In article <96iqph$d9j at smc.vnet.net>, Matt.Johnson at autolivasp.com wrote:

> mathematica gurus--
> 
> Here's a frustrating problem, which seems to be simple.  I can calculate
> a matrix by hand and enter it into Solve or Reduce and get the correct
> relationships:
> 
> In[108]:= mat = Partition[{-0.2, 0.1, 0, 0.1, -0.3, 0.1, 0.1, 0.2,
> -0.1}, 3]; Reduce[mat.{x1, x2, x3} == {0, 0, 0}, {x1, x2, x3}] Out[109]=
> x1 == 0.5 x2 && x3 == 2.5 x2
> 
> However, if I try to manipulate the matrix in Mathematica then solve, it
> doesn't work:
> 
> In[110]:= mat1 = Partition[{0.8, 0.1, 0.1, 0.1, 0.7, 0.2, 0, 0.1, 0.9},
> 3]; imat = IdentityMatrix[Length[mat1]]; newmat = Transpose[mat1] -
> imat; In[113]:= newmat == mat Out[113]= True In[114]:= newmat === mat
> Out[114]= False In[115]:= Reduce[newmat.{x1, x2, x3} == {0, 0, 0}, {x1,
> x2, x3}] Out[115]= x1 == 0. && x2 == 0. && x3 == 0.

◆ PROVIDED DATA:
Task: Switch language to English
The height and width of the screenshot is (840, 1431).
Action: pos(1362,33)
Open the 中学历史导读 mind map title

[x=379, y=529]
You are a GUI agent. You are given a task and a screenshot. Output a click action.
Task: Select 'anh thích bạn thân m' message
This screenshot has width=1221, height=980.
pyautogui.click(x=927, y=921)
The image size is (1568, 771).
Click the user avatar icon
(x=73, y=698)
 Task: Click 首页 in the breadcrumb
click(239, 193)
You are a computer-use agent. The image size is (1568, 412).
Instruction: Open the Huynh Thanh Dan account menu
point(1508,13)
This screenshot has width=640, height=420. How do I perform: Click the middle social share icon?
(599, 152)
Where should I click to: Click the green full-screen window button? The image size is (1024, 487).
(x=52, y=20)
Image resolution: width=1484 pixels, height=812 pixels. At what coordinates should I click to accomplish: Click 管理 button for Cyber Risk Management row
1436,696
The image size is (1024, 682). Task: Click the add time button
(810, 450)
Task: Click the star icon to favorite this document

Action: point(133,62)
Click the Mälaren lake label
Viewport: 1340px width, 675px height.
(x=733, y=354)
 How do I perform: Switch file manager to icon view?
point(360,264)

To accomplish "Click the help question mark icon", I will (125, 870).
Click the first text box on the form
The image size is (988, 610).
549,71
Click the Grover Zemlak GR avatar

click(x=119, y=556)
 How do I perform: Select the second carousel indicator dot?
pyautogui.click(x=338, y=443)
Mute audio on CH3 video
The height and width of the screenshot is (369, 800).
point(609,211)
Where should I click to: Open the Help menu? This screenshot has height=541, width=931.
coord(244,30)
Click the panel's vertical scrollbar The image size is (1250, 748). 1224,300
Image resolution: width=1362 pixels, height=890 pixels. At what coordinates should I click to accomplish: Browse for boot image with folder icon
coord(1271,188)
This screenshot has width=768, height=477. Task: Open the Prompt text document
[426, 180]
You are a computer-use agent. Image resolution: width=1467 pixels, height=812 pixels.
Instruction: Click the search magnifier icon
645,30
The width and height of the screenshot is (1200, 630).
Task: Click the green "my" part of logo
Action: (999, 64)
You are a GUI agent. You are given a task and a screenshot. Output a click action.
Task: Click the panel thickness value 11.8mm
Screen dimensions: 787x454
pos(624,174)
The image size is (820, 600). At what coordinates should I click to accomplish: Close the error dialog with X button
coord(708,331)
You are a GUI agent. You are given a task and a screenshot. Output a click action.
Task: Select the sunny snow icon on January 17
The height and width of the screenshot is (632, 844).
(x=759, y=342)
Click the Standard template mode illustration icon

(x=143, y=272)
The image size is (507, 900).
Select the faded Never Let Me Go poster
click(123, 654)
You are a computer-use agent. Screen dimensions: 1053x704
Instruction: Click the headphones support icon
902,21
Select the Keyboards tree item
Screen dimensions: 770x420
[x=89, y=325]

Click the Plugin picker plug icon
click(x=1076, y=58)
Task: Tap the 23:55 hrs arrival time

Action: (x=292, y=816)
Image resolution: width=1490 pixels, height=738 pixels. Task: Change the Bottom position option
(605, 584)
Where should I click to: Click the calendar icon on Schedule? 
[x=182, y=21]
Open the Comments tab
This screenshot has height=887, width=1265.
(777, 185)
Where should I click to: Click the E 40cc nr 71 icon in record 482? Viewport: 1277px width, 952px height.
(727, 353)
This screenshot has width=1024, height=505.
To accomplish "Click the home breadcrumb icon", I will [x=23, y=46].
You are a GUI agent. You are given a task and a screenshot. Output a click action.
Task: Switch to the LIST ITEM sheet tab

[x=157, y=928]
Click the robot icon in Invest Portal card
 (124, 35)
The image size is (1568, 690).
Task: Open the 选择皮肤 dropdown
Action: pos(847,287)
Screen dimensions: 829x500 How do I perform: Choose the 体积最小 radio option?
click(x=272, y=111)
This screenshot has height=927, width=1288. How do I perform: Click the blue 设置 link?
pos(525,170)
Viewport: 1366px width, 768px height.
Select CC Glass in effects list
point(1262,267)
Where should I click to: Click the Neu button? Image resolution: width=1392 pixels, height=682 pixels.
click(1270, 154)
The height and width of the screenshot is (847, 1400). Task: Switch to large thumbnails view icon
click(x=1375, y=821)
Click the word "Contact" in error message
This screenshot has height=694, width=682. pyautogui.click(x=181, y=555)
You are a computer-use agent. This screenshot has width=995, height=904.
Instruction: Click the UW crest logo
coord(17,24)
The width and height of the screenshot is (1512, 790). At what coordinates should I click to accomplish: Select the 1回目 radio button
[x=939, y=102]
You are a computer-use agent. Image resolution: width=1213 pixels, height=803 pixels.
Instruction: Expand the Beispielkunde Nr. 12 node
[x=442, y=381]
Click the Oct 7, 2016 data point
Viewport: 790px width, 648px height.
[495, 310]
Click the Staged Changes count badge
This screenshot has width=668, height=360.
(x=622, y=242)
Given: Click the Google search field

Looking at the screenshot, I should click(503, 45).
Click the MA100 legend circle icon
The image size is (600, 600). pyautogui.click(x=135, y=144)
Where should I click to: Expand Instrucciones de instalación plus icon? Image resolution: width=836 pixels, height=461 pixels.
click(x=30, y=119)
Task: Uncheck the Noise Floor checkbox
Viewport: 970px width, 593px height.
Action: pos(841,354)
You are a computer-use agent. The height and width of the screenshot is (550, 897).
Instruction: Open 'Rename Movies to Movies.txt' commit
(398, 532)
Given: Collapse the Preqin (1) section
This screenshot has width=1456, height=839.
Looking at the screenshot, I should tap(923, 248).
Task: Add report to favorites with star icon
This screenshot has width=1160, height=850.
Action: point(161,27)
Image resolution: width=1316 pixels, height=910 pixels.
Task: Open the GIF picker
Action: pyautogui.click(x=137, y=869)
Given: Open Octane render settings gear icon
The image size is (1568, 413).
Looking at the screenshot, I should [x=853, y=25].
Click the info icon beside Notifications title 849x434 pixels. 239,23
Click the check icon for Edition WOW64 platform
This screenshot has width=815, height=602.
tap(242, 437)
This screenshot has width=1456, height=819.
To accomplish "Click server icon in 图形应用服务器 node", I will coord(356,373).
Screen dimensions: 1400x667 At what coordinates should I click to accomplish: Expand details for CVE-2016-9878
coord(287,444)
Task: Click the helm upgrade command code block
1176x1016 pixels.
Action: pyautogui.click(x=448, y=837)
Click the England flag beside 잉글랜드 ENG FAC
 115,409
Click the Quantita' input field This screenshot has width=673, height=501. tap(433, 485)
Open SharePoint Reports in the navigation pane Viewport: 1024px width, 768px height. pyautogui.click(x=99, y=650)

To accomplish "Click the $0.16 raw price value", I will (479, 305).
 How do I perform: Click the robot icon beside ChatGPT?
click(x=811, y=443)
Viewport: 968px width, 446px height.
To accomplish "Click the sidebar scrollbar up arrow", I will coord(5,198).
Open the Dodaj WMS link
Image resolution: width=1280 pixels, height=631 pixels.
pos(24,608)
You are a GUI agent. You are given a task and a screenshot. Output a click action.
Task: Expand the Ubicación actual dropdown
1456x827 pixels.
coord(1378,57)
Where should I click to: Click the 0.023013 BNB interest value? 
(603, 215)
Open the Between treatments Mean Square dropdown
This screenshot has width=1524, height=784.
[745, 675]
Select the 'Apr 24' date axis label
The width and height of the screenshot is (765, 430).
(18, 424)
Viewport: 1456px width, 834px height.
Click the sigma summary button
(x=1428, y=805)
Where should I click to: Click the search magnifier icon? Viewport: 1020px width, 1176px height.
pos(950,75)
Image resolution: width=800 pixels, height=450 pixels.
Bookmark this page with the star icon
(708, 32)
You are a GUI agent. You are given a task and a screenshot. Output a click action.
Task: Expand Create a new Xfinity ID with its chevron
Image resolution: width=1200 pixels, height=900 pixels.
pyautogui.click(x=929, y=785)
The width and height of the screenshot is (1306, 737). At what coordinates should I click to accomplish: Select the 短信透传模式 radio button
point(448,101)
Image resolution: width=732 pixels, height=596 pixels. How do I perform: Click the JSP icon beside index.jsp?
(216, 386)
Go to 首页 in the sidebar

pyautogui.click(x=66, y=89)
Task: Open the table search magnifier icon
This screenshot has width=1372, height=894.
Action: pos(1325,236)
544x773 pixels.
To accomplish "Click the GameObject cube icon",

◆ WHAT IS ASKED:
a: In the Mathematica forum post, translate "Here's a frustrating problem, which seems to be simple." into Spanish.
b: Pick out every line of the entries that contains the word "dropdown".

◆ SOLUTION SET:
a: Este es un problema frustrante, que parece ser sencillo.

b:
Task: Open the 选择皮肤 dropdown
Task: Expand the Ubicación actual dropdown
Open the Between treatments Mean Square dropdown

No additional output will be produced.